I know he will do it, when i say there is no other option but he will be even more miserable than in his job that he just quit.

OP posts:
username12345678 · 07/03/2017 20:32

I really need to thank everyone for talking to me. Even who felt that i am bu.
I need to talk as at the moment I can't talk to him.
He block himself when he is sad.
By now i did learn to give him some space as talking will only make it worse.

OP posts:
GabsAlot · 07/03/2017 20:34

if he isnt dealing with his depression he needs to go back to th gp

its not working -he cant do nothing for work and nothing at home

its not your job to look after dcs theyre his aswell and u should never have agreed to this

usernamealreadytaken · 07/03/2017 20:34

Who will look after the DCs whilst you are in hospital and recovering? Not sure how you are so sure you would not be entitled to benefits, unless you are outside of the UK - if you are on a low wage/sick pay and you cannot afford your rent and have 3 children, you will be entitled to some benefits unless there is a strong reason e.g. over the savings threshold, that would preclude you. Whether your DH can claim is another matter, but I'm fairly sure that YOU can.

HappyH3roe17 · 07/03/2017 20:35

If he was unhappy at work why didnt he take holiday or time off sick to think about things ?

He could have stayed in work and looked for another job

"He cannot look after children or cook a meal "- why would you have children with someone like this ? He must be lazy or incompetent or cannot be bothered !
It doesnt take much effort to make beans on toast, egg on toast, soup, baked potatoe or heat up a ready meal if you are unable to cook from scratch

I would be angry !

Babyroobs · 07/03/2017 20:40

Op. If you have a low income ( which you may well have from now if your dh doesn't find another job soon) you should be entitled to housing benefit and child tax credits. You need to look into those asap as after April 6th you will only be able to claim tax credits for 2 children I think for new claims. If your dh voluntarily walked out of a job he won't get JSA. However if a GP signs him off depressed and unable to work then he may be able to claim ESA ( employment support allowance). Tax credits will initially be based on your joint income for the last tax year and they may award you nil initially. You will then need to ring them back with a new estimate for tax year 2017-18. Obviously if your dh gets another job quickly you will need to let them know to avoid an overpayment.

Jux · 07/03/2017 20:50

Username, he needs to learn how to look after the children. Now that he is at home all day, it's the perfect time for him to start. So write down their schedule, pit it up in the kitchen or somewhere, and then tell him what you expect from him, what you expect him to do, and tell him to get on with it. While you're at home too you can drag him along with you so he joins in with you - he can hoover while you do the bathroom, he can change the sheets on your bed while you do the childrens, he puts the washing on, you wash he dries etc.

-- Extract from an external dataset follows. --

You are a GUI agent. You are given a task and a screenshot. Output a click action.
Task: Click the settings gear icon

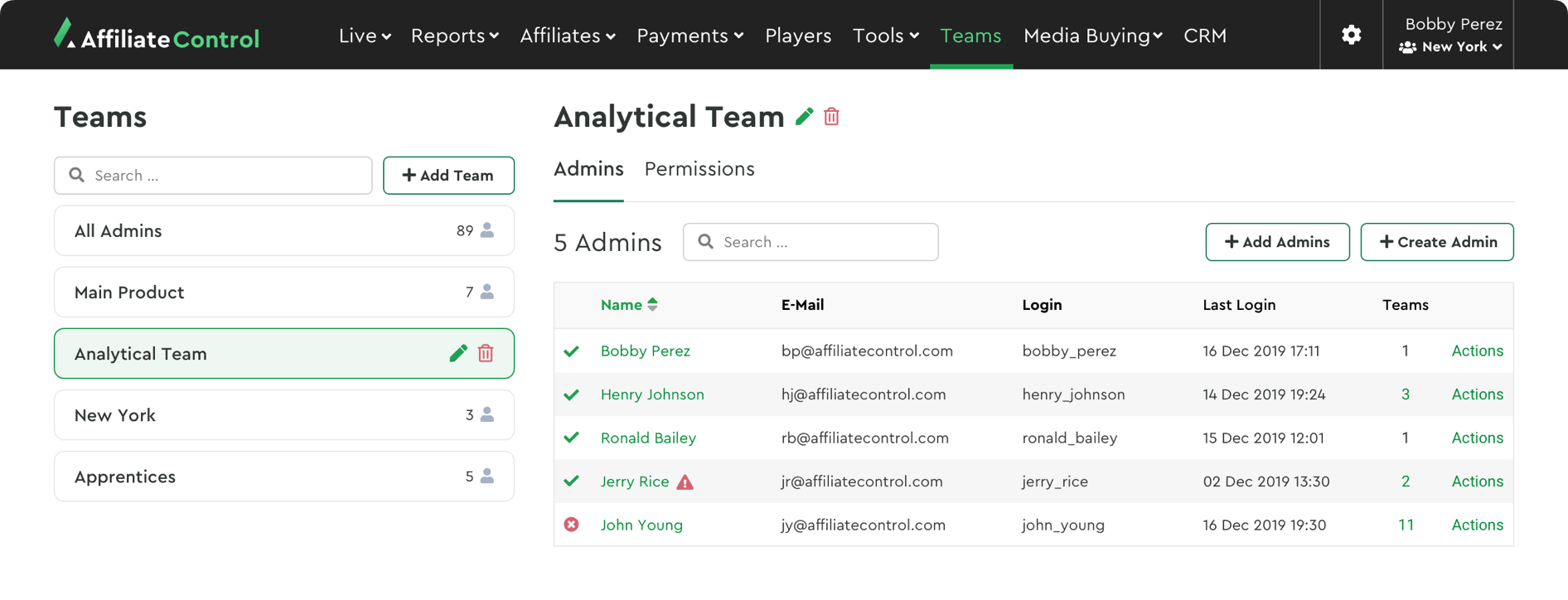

Don't accept any excuses, and don't let him stonewall you. I bet when he finds he's not sitting on his arse at home he'll miraculously manage to talk to his boss and get his job back.

I'm assuming he pays at least half the childcare? They are his too. Who's looking after them while you're in hospital and recovering after?

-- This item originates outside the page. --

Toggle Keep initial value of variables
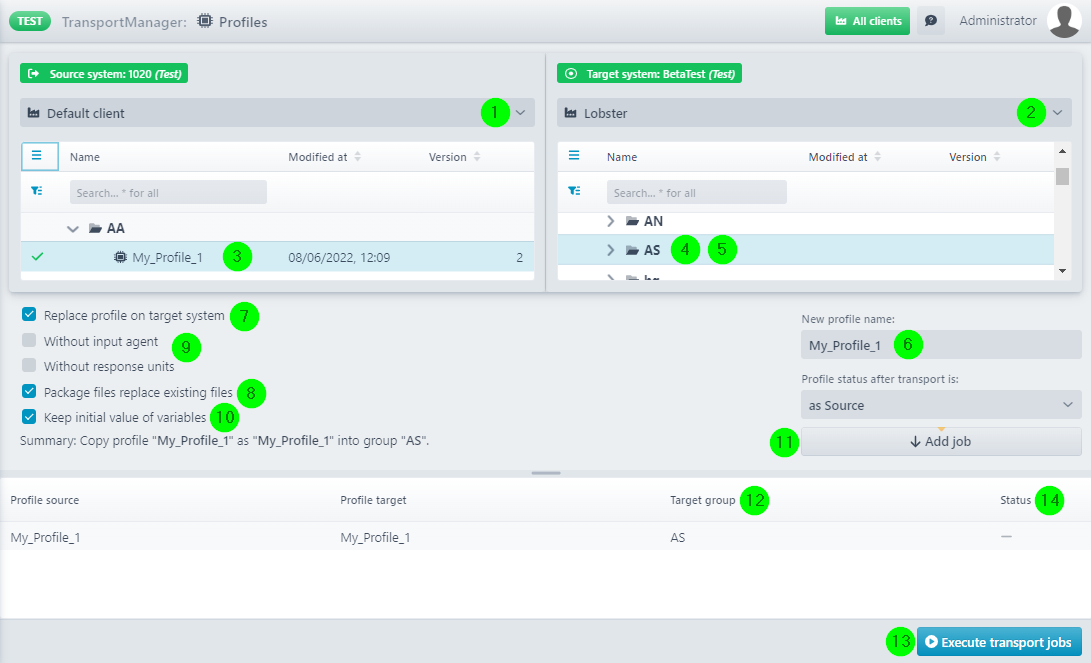Screen dimensions: 1091x663 click(29, 417)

username12345678 · 07/03/2017 20:52

Thats my point. He could've looked for another job not leave in a boiling moment.
He didn't do that because he wasn't unhappy every day. Its only when his boss flag something about his work and he doesn't like it. On other days they are joking and i would say friends.

OP posts:
username12345678 · 07/03/2017 20:55

My mum was supposed to come over as he was supposed to be working.
He doesn't mind helping in the house but not cooking nor children.
If he cook he end up having almost everything ready which always results in more expense thats why i cook everyday trying to manage the cash flow.

OP posts:
username12345678 · 07/03/2017 20:56

I think he is used to the idea of " you know how to cook better than me, children are better in your care" my fault for agreeing i know.